Art conceived in ties way is intelligent action complemented by the sensitivity of the artist. It is the search for beauty for beauty's sake, the search for a new reality with its own forms and colors. It "leaves the observer free to work actively with these elements using his own imagination," says Mac Entyre, co-founder in 1960 of the Arte Generativo movement. "That's when art, which is shaped with the beautiful power of human freedom, together with our sensitivity and our intelligence, can with a power that is similar to that of nature itself--give birth to manifestations of life, vibration, beauty and harmony, power and energy, simply by combining the most simple--and therefore the purest--forms."
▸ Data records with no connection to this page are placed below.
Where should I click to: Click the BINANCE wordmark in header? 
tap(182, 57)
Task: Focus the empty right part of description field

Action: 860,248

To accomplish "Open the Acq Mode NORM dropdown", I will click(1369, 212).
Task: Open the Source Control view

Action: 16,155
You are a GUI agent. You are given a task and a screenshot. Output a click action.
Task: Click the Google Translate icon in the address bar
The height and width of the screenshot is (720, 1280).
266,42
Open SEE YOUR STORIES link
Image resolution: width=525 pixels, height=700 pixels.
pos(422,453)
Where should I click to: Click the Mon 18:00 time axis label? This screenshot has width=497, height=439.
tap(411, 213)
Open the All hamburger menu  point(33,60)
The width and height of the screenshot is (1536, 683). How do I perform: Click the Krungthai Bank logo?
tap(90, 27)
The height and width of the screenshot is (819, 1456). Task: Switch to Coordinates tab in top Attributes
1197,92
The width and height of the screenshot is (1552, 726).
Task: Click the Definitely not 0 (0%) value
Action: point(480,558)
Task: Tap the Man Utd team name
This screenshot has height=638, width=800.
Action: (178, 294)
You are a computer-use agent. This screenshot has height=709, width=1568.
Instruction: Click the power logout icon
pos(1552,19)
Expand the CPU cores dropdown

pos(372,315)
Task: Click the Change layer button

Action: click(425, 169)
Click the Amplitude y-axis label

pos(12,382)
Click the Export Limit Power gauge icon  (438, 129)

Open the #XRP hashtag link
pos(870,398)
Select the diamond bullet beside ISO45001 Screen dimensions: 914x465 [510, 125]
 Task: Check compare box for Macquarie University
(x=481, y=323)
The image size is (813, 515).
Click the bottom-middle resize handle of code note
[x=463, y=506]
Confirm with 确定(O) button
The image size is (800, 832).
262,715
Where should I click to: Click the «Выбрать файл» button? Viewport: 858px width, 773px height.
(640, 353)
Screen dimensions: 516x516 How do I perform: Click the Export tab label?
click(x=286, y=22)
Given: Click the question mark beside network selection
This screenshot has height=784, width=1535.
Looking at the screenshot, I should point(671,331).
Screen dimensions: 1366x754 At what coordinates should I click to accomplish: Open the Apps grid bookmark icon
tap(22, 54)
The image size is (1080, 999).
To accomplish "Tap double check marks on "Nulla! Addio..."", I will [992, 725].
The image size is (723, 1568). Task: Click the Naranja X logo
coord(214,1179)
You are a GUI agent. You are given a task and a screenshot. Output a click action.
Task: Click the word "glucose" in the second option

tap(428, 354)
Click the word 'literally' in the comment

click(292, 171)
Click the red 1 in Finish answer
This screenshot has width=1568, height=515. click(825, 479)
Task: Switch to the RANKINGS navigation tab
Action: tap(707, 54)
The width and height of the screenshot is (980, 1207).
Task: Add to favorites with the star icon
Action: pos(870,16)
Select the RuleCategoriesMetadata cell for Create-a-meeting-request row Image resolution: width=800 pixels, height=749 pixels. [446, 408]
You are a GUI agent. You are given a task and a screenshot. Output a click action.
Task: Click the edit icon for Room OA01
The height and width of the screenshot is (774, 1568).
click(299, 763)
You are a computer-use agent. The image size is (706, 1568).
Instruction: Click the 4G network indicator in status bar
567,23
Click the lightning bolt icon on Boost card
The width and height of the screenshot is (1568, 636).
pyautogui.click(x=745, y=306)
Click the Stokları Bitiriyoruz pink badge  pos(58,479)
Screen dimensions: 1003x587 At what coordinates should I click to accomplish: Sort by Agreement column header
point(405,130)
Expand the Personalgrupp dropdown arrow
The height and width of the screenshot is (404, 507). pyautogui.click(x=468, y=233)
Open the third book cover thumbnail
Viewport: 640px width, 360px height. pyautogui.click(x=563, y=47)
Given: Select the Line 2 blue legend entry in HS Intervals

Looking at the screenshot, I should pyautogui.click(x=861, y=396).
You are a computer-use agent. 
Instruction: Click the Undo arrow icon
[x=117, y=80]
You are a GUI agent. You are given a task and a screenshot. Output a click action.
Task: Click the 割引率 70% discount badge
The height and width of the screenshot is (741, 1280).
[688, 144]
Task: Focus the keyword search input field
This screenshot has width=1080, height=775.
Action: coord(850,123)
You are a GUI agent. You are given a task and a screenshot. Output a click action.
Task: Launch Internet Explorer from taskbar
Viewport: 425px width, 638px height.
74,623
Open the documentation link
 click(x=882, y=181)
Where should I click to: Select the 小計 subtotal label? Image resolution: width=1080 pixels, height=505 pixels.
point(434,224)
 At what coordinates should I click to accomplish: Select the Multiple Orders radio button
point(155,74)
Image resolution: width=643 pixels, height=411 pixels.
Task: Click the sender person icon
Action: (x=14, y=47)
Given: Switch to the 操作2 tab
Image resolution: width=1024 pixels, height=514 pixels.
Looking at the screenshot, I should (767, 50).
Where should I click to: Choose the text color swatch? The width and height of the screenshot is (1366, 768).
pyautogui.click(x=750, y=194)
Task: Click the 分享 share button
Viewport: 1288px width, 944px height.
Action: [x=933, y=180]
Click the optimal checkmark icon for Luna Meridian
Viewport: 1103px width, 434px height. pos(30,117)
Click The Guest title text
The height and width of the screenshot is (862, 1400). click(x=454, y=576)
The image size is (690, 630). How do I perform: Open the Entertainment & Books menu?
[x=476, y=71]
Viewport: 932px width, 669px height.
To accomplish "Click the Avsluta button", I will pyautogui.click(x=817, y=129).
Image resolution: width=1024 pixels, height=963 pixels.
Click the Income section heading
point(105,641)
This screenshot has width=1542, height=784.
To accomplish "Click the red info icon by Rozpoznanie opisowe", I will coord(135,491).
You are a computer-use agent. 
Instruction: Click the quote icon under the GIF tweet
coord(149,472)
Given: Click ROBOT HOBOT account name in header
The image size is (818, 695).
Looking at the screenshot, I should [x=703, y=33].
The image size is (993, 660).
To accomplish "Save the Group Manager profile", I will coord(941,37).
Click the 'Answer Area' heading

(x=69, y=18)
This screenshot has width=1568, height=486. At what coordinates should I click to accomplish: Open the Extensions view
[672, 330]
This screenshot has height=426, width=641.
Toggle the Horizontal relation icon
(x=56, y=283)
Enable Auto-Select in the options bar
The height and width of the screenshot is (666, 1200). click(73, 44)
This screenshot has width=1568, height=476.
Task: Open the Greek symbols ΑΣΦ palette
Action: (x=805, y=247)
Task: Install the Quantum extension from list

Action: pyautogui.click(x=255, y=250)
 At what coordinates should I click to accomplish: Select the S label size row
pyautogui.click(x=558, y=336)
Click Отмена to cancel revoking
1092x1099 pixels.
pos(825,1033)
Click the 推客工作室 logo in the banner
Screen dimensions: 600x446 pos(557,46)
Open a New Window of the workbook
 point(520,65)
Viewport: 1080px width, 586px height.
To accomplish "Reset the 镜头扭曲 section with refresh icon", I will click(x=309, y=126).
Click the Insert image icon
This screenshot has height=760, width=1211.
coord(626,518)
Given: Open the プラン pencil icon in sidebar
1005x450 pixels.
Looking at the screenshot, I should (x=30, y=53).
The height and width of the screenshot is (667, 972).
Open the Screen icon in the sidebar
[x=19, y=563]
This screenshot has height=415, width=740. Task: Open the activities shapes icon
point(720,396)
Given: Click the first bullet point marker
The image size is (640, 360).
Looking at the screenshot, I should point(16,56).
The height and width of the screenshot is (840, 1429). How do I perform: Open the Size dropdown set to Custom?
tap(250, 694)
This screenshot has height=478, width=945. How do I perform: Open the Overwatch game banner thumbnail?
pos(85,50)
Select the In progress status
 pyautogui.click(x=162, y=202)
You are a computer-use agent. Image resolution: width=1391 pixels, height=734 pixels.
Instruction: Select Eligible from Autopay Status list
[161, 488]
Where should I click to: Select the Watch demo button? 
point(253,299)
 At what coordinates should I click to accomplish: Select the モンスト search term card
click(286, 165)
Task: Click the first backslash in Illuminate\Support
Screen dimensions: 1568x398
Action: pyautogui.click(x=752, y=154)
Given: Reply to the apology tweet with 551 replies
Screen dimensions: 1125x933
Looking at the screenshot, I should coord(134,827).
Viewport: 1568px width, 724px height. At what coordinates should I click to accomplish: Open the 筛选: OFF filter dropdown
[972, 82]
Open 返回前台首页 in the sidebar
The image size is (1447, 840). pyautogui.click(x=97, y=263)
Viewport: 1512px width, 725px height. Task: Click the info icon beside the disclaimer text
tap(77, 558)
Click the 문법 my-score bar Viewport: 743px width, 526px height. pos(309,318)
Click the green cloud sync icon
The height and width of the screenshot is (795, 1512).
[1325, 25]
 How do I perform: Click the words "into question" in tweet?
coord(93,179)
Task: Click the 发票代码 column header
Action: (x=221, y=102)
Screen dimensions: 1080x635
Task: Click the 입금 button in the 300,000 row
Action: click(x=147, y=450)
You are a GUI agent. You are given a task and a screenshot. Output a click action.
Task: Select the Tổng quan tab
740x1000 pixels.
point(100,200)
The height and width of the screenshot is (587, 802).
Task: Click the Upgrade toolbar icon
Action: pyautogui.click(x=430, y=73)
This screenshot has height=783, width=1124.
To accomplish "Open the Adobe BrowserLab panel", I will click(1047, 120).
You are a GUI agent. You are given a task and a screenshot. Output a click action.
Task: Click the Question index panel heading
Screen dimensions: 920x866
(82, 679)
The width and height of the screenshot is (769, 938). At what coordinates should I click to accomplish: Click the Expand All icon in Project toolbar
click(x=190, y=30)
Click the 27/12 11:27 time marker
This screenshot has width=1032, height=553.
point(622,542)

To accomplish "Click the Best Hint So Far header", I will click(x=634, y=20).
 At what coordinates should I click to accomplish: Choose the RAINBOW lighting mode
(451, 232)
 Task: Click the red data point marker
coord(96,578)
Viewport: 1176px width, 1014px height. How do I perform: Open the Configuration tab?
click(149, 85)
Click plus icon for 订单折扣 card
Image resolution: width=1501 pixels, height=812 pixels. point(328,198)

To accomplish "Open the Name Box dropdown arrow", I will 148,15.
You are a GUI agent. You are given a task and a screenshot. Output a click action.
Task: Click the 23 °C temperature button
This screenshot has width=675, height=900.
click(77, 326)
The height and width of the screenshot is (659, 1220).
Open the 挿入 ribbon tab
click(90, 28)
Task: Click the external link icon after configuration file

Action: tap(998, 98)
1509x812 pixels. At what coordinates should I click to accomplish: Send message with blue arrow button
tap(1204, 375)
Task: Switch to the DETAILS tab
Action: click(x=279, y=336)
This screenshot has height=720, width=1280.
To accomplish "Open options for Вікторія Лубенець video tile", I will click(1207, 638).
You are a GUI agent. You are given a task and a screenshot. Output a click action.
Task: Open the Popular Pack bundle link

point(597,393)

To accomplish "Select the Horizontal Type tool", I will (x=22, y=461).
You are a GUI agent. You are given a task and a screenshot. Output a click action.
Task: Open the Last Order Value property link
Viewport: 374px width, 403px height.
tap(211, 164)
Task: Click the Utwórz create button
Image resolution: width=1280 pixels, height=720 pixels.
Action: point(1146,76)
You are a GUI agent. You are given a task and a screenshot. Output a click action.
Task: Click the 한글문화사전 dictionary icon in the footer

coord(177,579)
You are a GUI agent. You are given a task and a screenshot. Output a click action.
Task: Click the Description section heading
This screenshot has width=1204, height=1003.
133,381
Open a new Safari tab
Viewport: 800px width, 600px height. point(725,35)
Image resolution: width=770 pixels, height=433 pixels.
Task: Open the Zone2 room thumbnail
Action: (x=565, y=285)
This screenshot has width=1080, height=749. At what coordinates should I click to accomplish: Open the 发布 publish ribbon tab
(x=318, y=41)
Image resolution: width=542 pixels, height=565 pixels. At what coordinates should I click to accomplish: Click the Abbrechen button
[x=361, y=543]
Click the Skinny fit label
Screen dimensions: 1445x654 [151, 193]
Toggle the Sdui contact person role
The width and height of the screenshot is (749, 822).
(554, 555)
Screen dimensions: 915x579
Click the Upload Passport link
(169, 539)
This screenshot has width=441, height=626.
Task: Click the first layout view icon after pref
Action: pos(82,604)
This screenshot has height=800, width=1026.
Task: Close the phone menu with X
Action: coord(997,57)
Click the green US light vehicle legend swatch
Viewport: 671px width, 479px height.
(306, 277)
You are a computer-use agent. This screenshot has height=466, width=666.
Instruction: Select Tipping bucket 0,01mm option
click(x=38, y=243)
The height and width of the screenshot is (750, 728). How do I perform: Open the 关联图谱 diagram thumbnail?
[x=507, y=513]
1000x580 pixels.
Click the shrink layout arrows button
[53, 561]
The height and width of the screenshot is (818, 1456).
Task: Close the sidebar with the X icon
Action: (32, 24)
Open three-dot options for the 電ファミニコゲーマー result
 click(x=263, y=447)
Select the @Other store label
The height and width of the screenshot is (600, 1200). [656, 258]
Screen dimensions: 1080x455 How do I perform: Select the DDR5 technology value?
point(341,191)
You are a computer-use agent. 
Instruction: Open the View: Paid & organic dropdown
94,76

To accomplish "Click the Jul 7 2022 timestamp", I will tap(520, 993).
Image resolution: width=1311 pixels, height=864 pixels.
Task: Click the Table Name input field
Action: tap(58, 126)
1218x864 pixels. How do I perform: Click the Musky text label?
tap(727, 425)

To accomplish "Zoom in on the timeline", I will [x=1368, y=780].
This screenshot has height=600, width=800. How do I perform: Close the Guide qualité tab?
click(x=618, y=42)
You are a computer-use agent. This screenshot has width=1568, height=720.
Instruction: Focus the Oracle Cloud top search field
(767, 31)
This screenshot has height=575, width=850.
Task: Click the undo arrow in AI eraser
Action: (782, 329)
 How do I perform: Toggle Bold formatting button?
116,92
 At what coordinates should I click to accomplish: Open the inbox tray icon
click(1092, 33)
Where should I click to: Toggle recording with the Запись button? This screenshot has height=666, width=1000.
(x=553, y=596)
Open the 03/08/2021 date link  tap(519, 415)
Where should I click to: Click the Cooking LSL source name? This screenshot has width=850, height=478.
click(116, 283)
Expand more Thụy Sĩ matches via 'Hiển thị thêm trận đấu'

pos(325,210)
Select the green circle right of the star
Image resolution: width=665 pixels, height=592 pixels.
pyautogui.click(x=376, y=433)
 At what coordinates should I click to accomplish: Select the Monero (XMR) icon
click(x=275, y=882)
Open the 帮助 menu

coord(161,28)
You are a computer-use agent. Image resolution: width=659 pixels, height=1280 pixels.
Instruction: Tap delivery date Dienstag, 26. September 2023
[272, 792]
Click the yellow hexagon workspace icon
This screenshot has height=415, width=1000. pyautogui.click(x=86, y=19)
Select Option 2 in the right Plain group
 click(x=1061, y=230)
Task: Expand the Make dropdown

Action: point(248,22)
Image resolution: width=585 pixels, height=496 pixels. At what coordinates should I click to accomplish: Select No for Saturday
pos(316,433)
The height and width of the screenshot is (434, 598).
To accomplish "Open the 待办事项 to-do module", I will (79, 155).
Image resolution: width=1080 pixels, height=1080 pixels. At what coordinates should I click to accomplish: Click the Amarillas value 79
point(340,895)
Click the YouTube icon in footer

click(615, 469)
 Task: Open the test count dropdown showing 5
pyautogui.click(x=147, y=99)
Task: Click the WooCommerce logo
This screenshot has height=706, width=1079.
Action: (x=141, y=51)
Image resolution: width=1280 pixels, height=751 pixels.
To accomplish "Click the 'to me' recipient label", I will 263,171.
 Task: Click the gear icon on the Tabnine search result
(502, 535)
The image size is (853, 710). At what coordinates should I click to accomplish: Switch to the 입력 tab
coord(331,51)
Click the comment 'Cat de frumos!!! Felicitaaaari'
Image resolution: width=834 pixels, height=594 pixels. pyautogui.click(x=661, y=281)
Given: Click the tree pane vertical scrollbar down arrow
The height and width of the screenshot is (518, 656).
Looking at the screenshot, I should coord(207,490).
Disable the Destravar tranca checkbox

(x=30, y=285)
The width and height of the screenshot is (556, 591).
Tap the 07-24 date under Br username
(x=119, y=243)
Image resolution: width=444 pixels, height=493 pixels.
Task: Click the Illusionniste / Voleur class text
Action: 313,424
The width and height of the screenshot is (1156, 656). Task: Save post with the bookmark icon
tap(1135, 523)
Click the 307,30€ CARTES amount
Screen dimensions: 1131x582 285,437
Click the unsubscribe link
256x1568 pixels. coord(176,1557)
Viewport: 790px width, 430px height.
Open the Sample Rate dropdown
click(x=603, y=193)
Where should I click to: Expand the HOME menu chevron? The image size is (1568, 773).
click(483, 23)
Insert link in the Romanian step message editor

Adhering to these basic artistic principles, Mac Entyre has responded to a challenge to enter a world very different from his own, the world of black African ancestral culture. He does this by transferring to Iris paintings the images that flow from pieces of his rich collection of African art--masks, ritual statuettes, male and female figures, fetishes, doors, and other objects. "What interested me was their form," says Mac Entyre, who has managed to capture their most essential elements. But it wasn't just a matter of extracting forms; he also had to penetrate their mystery and understand their reason for being, their essence.

In this way he began to build a world that was different, but intimately connected to, that of the figures before him. Faithful to his style of pure and simple abstract geometry, he didn't reproduce the figure--a fetish, mask, or statuette--just as it was; he gave it another dimension. He didn't create the visible; he created the invisible--the spell, the magic that was symbolically attributed to it in its original culture.